**Records to process**
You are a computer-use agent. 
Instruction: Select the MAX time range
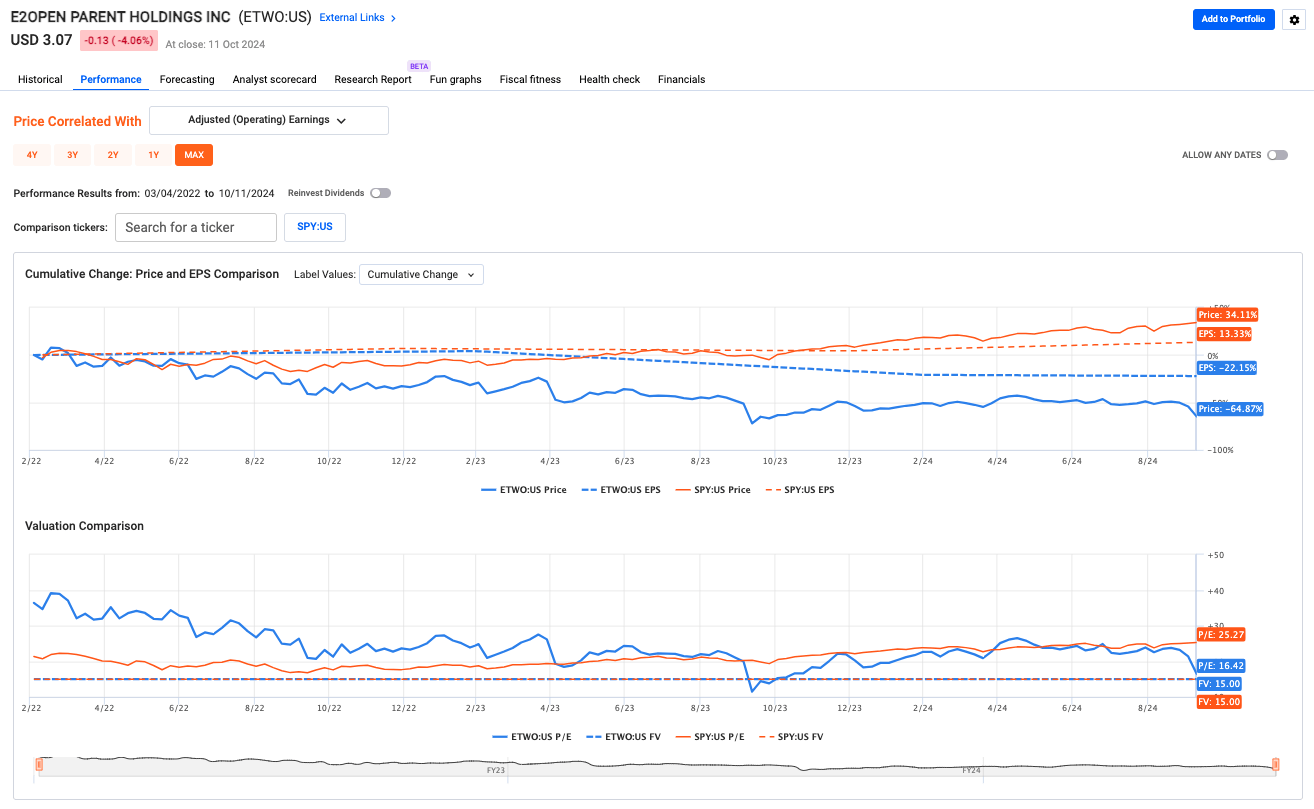coord(194,155)
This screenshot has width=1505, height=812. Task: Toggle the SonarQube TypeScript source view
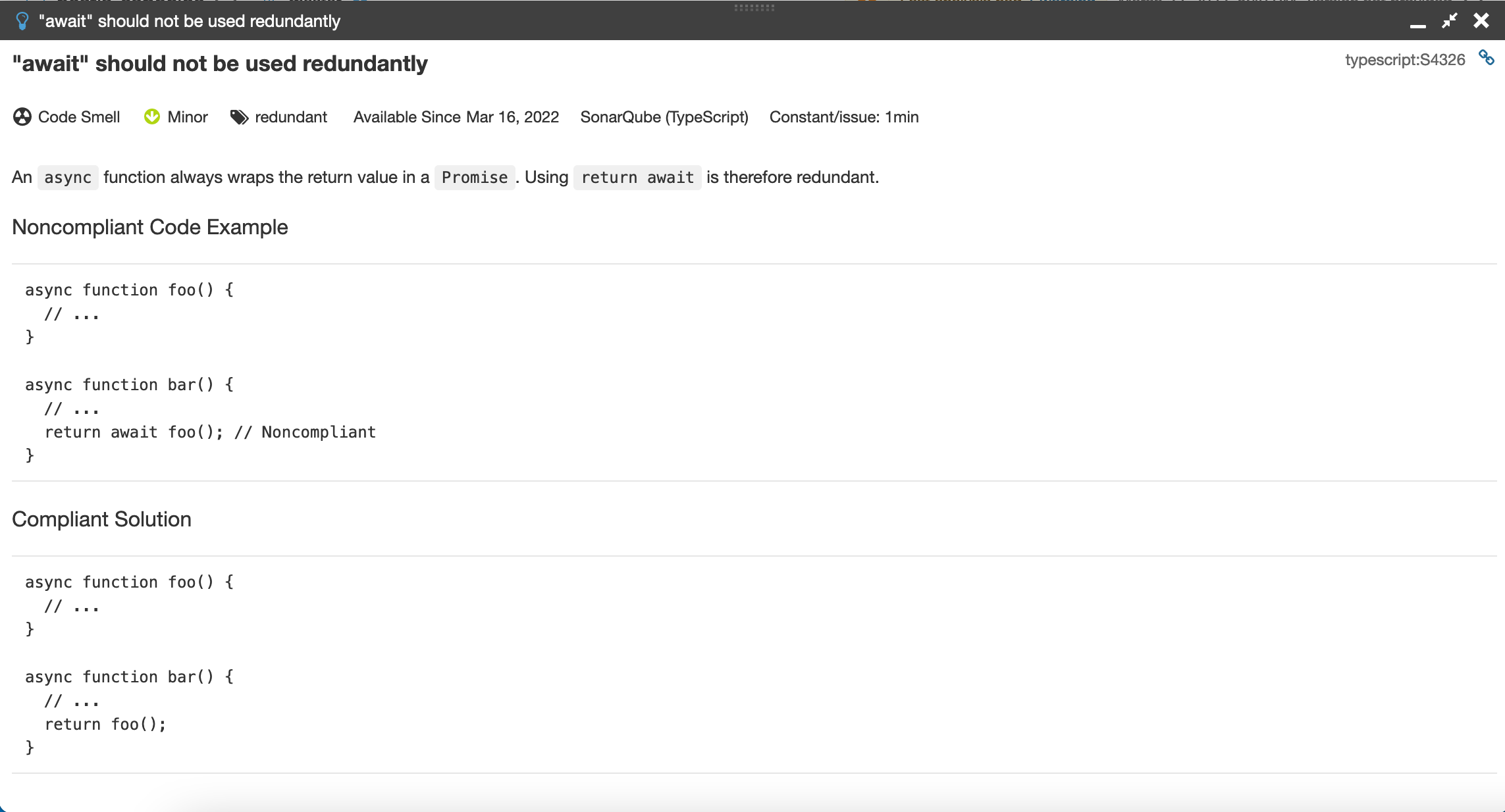click(x=1491, y=60)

**Aim of the exercise**
Repeat the entries exactly as they are given, leaving out each image.

**Completed task**
You are a computer-use agent. 
Instruction: Select the MAX time range
coord(194,155)
This screenshot has width=1505, height=812. Task: Toggle the SonarQube TypeScript source view
click(x=1491, y=60)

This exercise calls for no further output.